这几个模型都是基于树建立的，后三个模型又比随机森林更加复杂一些。可以发现，不管看哪个指标，XGBoost的效果几乎都是最好的。XGBoost出现之后，在各种比赛中被广泛运用还是有它的道理的。不过目前LightGBM似乎比XGBoost受到人们更多的追捧，当然这也不能代表两个模型哪个一定更好，都是有其适用场景的。还有调参也是个“技术活儿”啊ε=(´ο｀*)))

最后放一个各个模型ROC曲线的直观对比图：

5. 模型参数解释说明

首先是随机森林：

RandomForestClassifier(n_estimators='warn', criterion='gini', max_depth=None, min_samples_split=2,
                                  min_samples_leaf=1, min_weight_fraction_leaf=0.0, max_features='auto',
                                  max_leaf_nodes=None, min_impurity_decrease=0.0, min_impurity_split=None,
                                  bootstrap=True, oob_score=False, n_jobs=None, random_state=None, verbose=0,
                                  warm_start=False, class_weight=None)
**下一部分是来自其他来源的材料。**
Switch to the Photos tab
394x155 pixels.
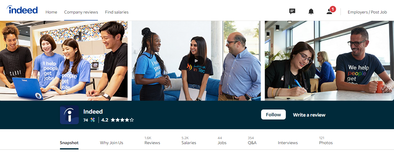(326, 141)
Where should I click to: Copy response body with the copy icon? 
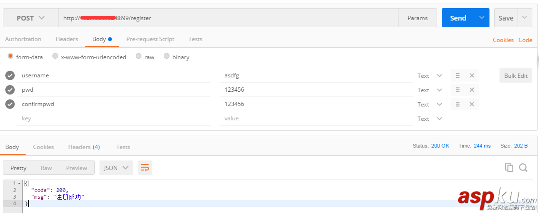509,168
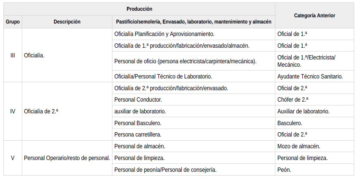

n_estimators:integer, optional (default=10) 森林中树的个数。 criterion:string, optional (default=”gini”) 评估划分方式的函数，支持基尼指数“gini”和信息增益“entropy”。 max_depth:integer or None, optional (default=None) 树的最大深度。如果是None，节点会扩展直到所有叶子节点都是纯的或者所有叶子节点包含的样本少于min_samples_split个为止。 min_samples_split:int, float, optional (default=2) 内部节点再划分所需最小样本数 min_samples_leaf:int, float, optional (default=1) 叶子节点含有的最少样本。 min_weight_fraction_leaf:float, optional (default=0.) 叶子节点最小的样本权重和。 max_features:int, float, string or None, optional (default=”auto”) 寻找最好划分时需要考虑的最大的特征数量或特征数量的比例。 max_leaf_nodes:int or None, optional (default=None) 最大叶子节点数 min_impurity_decrease:float, optional (default=0.) 节点划分最小的不纯度下降值 min_impurity_split:float, (default=1e-7) 节点划分最小不纯度 bootstrap:boolean, optional (default=True) 在建立树时是否用bootstrap采样方法。 oob_score:bool (default=False) 在评估泛化准确率时是否使用包外样本。 n_jobs:int or None, optional (default=None) 并行使用的job个数。 random_state:int, RandomState instance or None, optional (default=None) 随机器对象 verbose:int, optional (default=0) 是否显示任务进程 warm_start:bool, optional (default=False) 是否使用前一步的结果继续拟合。 class_weight:dict, list of dicts, “balanced”, “balanced_subsample” or None, optional (default=None) 给每个类指定权重，形式是：{class_label: weight}.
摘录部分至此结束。